Our next questions come from the line of Matt Kaplan with Ladenburg Thalmann.

This is Raymond in for Matt. Congrats on all the progress so far. Maybe just a question on the market research. You mentioned that there were high levels of treatment refusals and high discontinuations after treatment starts?

And you said the second dosing as a main issue, but can you provide any color on any other sources of refusal and discontinuation and how FT218 might be positioned to capitalize on that? And my other question is just any updates you can provide on the switch study enrollment?

Yes. Richard, do you want to start with the first 1 and maybe Jen take the second?

Sure. No problem. Thanks, Raymond. So yes, as far as the research is concerned, we often focus on the inconvenience of getting up during the middle of the night for a second dose for the twice-nightly oxybate. But beyond that, there's a lot of other concerns that go on around the fear of waking up a partner, the leaving out your medications out at the nights with kids running around the house.

So there's a lot of stress on these patients that we find from the research in regards to more than just getting up during the middle of the night. And I think what we generally sort of see there is it's not easy. Also a lot of -- some of the patients have now gone to adjusting your dose, it's called asymmetric dosing to maybe take more of their dose earlier on and less later on during the middle of the night. So I think there's a lot of factors that continue to go on there. With these patients that go beyond just the perceived inconvenience of the second dose.

And I'll pass it over now to Jen on the second part of your question.

Thank you, Richard, and thank you for the question, Raymond. So we are now at just about 60 patients or approximately a 20% increase from our last call. We've got a number who are in the screening process right now. So we're looking to add to that overall number. We're also continuing to activate sites and of course, all of this is happening still in the remainder of the backdrop of worldwide pandemic.

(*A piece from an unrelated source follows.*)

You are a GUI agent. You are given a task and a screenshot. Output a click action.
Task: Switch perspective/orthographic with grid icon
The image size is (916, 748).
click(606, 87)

There's also the unique aspect with FT218 because it is not yet FDA approved, it's considered a schedule 1 medication, which necessitates having to come in once a month to pick up the medication. What we're really pleased with in regard to this open-label witch study are the insights that we're gathering. And the primary purpose, of course, is long-term safety and tolerability. And we're also seeing, in addition to good results there, a sustained efficacy with FT218 as well.

And then lastly, it's preliminary, but the feedback that we're getting in regard to the preferred dosing regimen once or twice-nightly, has been extremely positive for once-nightly FT218.

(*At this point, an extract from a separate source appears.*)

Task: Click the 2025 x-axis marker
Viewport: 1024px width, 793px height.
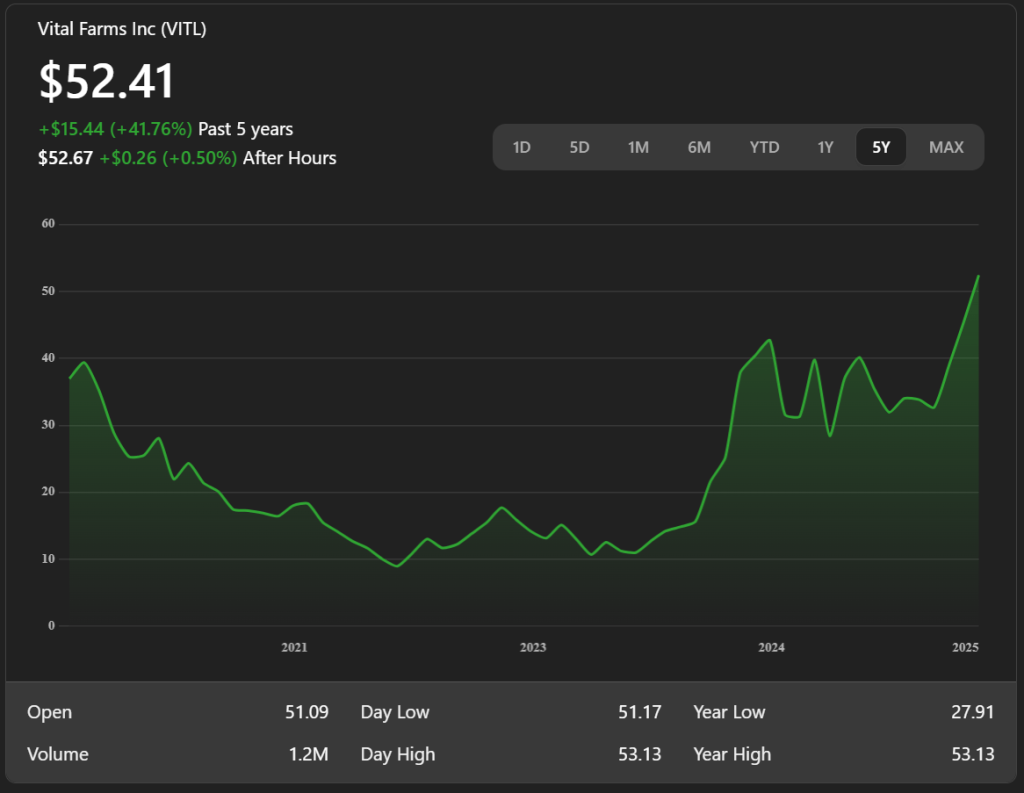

There are no further questions at this time. I would like to turn the call back over to Greg Divis for any closing comments.

Thank you, again, and thank you, everyone, for your questions. In closing, to say I'm proud of every team member's contributions to where we are today would be an understatement. It's been a very, very busy few months but it's also exciting to see us closing in on the PDUFA date and ramping up our preparations for the next chapter in our company's history.

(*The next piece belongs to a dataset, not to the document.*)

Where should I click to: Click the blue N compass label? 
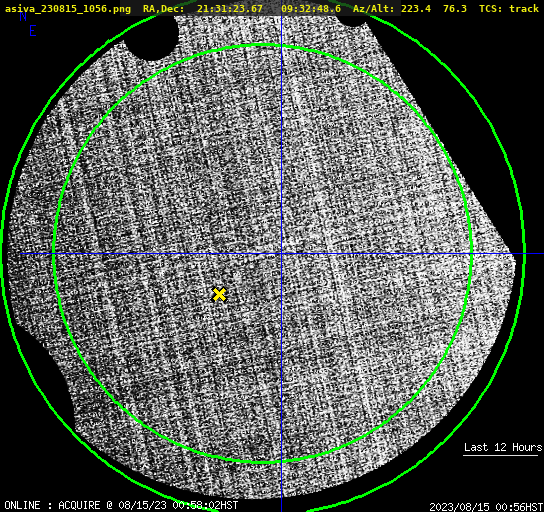tap(23, 16)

And I just want to reiterate and rest assured that this entire team is working very hard every day to deliver the best possible results for all key stakeholders. That includes patients and providers, but also importantly, it also includes our shareholders. And we'll continue to keep you apprised of our progress. And with that, we thank you for joining the start of the week and the start of your day with us and wish you a great rest of the day. Thank you.

Thank you for your participation. This does conclude today's teleconference. You may disconnect your lines at this time. Have a great day.